WHAT IS ASKED:
Decide whether each statement agrees with the Patanadevi text below: (a) Patanadevi lies about 18 km southwest of Chalisgaon; (b) the Chandika Devi Temple at Patna was built in 1144; (c) the city drew its water from tanks dug in the valley. Answer each with yes or no and quote the deciding words from the text.

PAGE TEXT:

****

Patanadevi is a historic and tourist place situated 18 km to the southwest from Chalisgaon, Maharashtra.  This place is inside Gautala Autramghat Sanctuary and surrounded of high mountains of Sahyadri.

It consists of Chandika Devi Temple and Hemadpanthi Mahadev Temple.

History 
In earlier days, this was a capital of an important Province called Patna (Vijjalgad) consitance. It was ruled by the former monarch at the state of the Yadav kings and their tributary. This capital city was 4–5 miles in length and width of the city at the time. City was surrounded by high mountain like walls and it was very beautiful because of the surrounding forest. In the surrounding forest there were different kind of fruit trees, and besides a highway. Water was supplied to the city by digging water tanks on the high part of the mountain. The city has been famous for trade, art, learning, traffic and temples since the Shalivahan Saka period due to its metal mines and various vegetation on 
the hills. At that time, the Mandlik kings of Yadav built Siddheshwar Temple at Waghli (Year 991), Shardadevi Temple at Bahal (Year 1144) and Chandika Devi Temple at Patna (Year 1128).

****

GIVEN INFORMATION:
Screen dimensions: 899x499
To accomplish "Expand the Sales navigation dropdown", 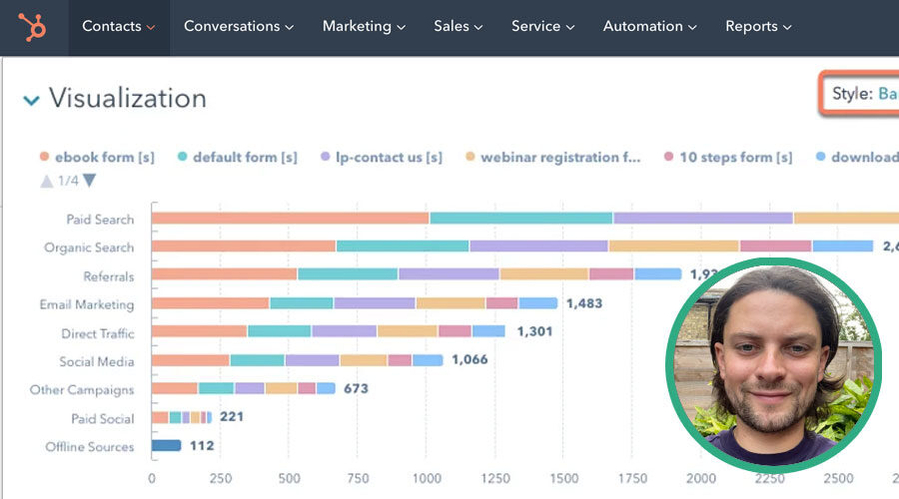I will click(458, 27).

****

SOLUTION TO THIS TASK:
(a) Yes: "situated 18 km to the southwest from Chalisgaon, Maharashtra"
(b) No: "Chandika Devi Temple at Patna (Year 1128)"
(c) No: "Water was supplied to the city by digging water tanks on the high part of the mountain"